Closing the net on foreign fish
| BOSTON
A Canadian ecology team has a warning for fishery managers: Beware of trying to "enhance" a fishery by introducing alien fish into freshwater lakes. They can disrupt established food chains in subtle ways.
In fact, the three ecologists say, this worldwide practice probably should be curbed. M. Jake Vander Zander, with the University of California at Davis, and John Casselman and Joseph Rasmussan, with the Ontario Ministry of Natural Resources in Picton, only studied a few Canadian lakes. Yet their research has broad implications.

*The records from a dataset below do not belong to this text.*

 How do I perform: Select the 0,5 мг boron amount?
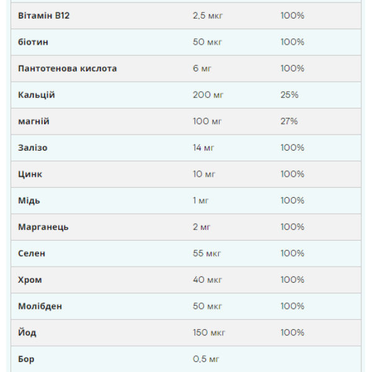206,359
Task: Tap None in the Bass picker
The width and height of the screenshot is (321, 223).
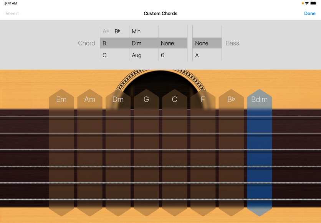Action: (202, 43)
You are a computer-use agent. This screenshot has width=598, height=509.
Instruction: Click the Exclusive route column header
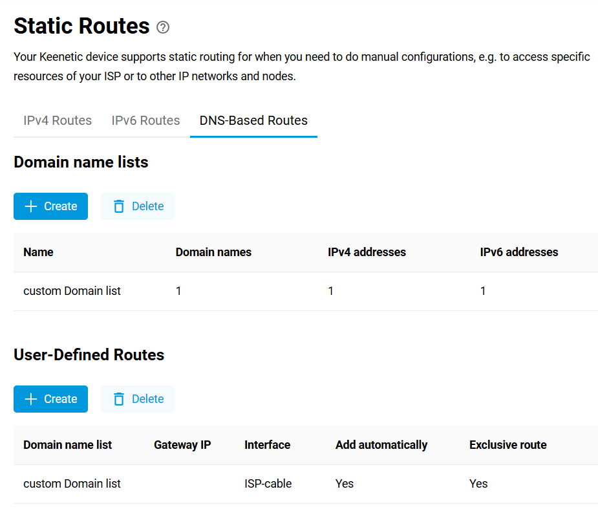[507, 445]
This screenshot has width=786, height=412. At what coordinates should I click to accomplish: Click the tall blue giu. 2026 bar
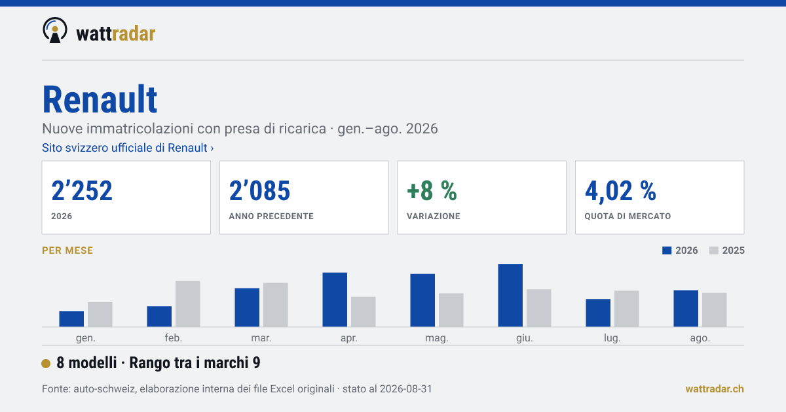pos(510,296)
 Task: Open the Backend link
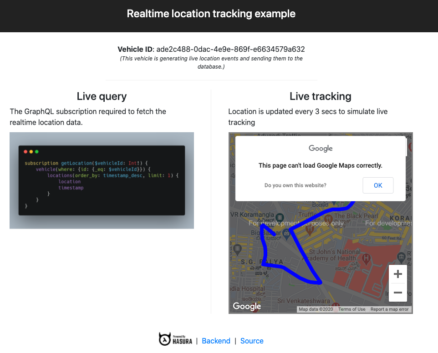[216, 341]
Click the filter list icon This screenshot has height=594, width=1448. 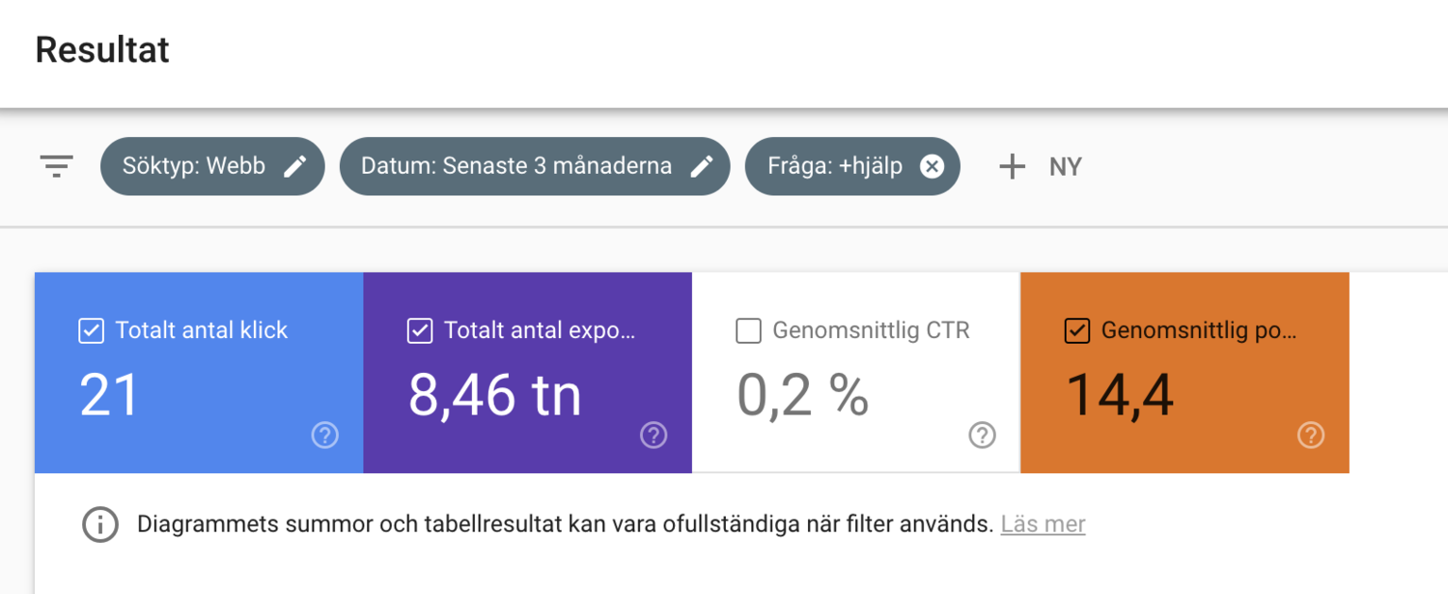coord(57,166)
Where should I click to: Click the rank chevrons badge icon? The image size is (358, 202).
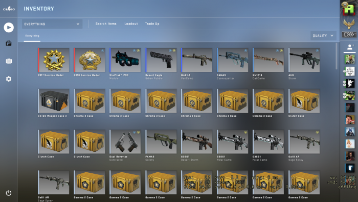tap(349, 34)
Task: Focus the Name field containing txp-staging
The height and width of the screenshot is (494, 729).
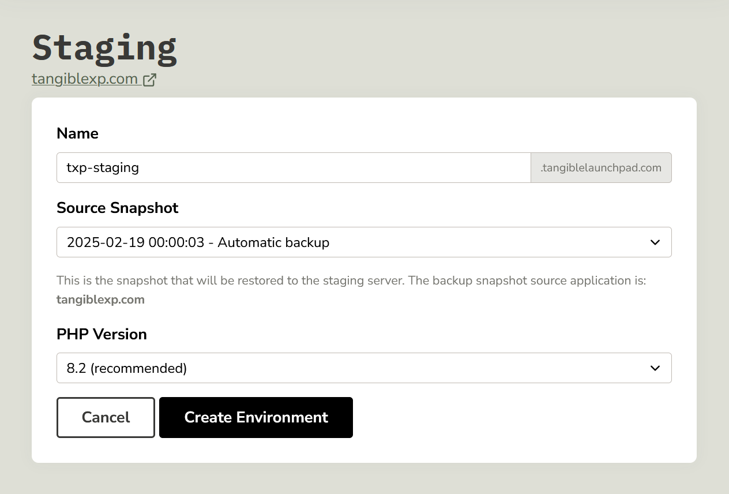Action: pos(293,168)
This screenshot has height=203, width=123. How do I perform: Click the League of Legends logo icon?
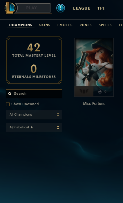[x=10, y=8]
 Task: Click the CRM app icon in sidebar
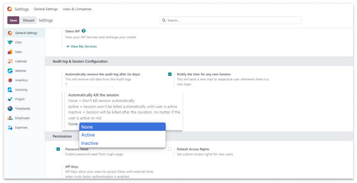tap(10, 43)
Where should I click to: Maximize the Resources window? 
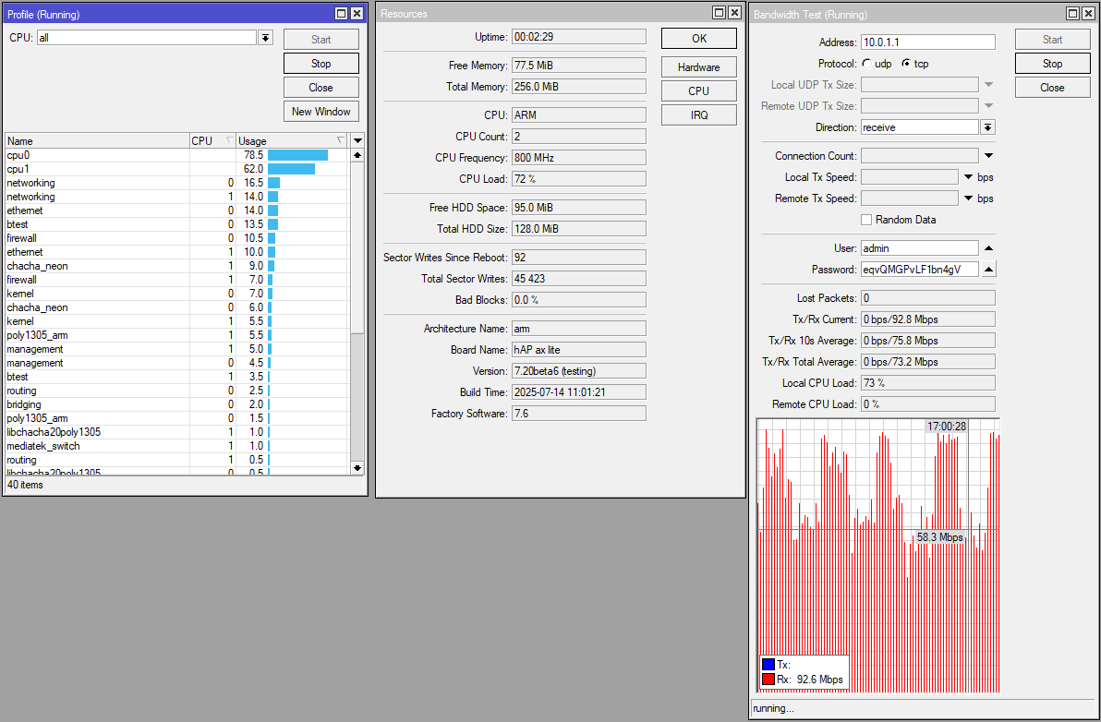pyautogui.click(x=719, y=13)
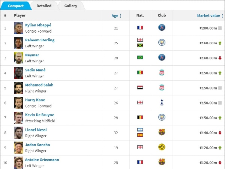Click Lionel Messi's portrait thumbnail
This screenshot has height=169, width=225.
click(19, 133)
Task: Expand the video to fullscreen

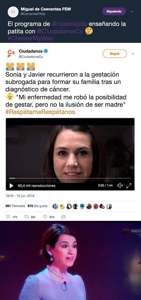Action: (129, 185)
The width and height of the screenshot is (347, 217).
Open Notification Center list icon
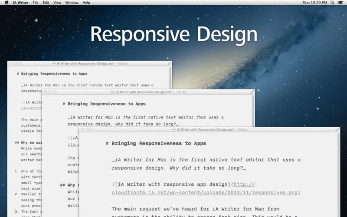(340, 3)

So too does the tool they used to gain their insight. Elements come in different forms called isotopes that have slightly different weights. The ecologists worked with two forms of carbon and two of nitrogen. The ratio of the two carbon forms - carbon 13 and 12 - in a fish's body reflect the fish's food source. The ratio of nitrogen 15 to nitrogen 14 reflects where an animal is in the food chain. It shows whether a fish is a top predator dining on other fish, in the middle of the eat-and-be-eaten food chain, or near the bottom of the chain, grazing on tiny animals called zooplankton.
Some of the lakes in the study had been stocked with nonnative small-mouth bass and rock bass. Other lakes, used for reference, are still in pristine condition. In all the lakes, the native top predator is, or had been, trout.
Reporting in Nature magazine, the ecologists say their findings "indicated that, on average, the lake trout diet in the pristine lakes was 62 percent fish while in the invaded lakes it had dropped to 22 percent." The bass apparently were cleaning out the trout food fish, forcing trout to move down the food chain toward a plankton-based diet. It's as though a stranger walked into a steak house, snatched all the meat, and left the restaurant to serve cattle feed. Just as the steak house would lose customers, so the affected lakes lost some of their trout.
The problem isn't clearcut. In some instances, lake ecology is so structured that trout and bass don't compete for the same food fish. But where there is competition, nonnative invasive predators make native predators suffer. The ecologists conclude that "protecting native fish populations will often necessitate halting the intentional introduction of bass and other predators, and limiting the use of live bate by anglers." Bait fish often escape and invade a lake.
Isotope ratios can help pin down human impacts on natural food chains. They can untangle an otherwise confusing web of food sources.
Paul Stapp explains that such findings "show the novel information you can get from isotope studies." For example, isotope analysis of organic remains can trace food webs of ancient human habitations. This has "huge implications for archaeology," he says.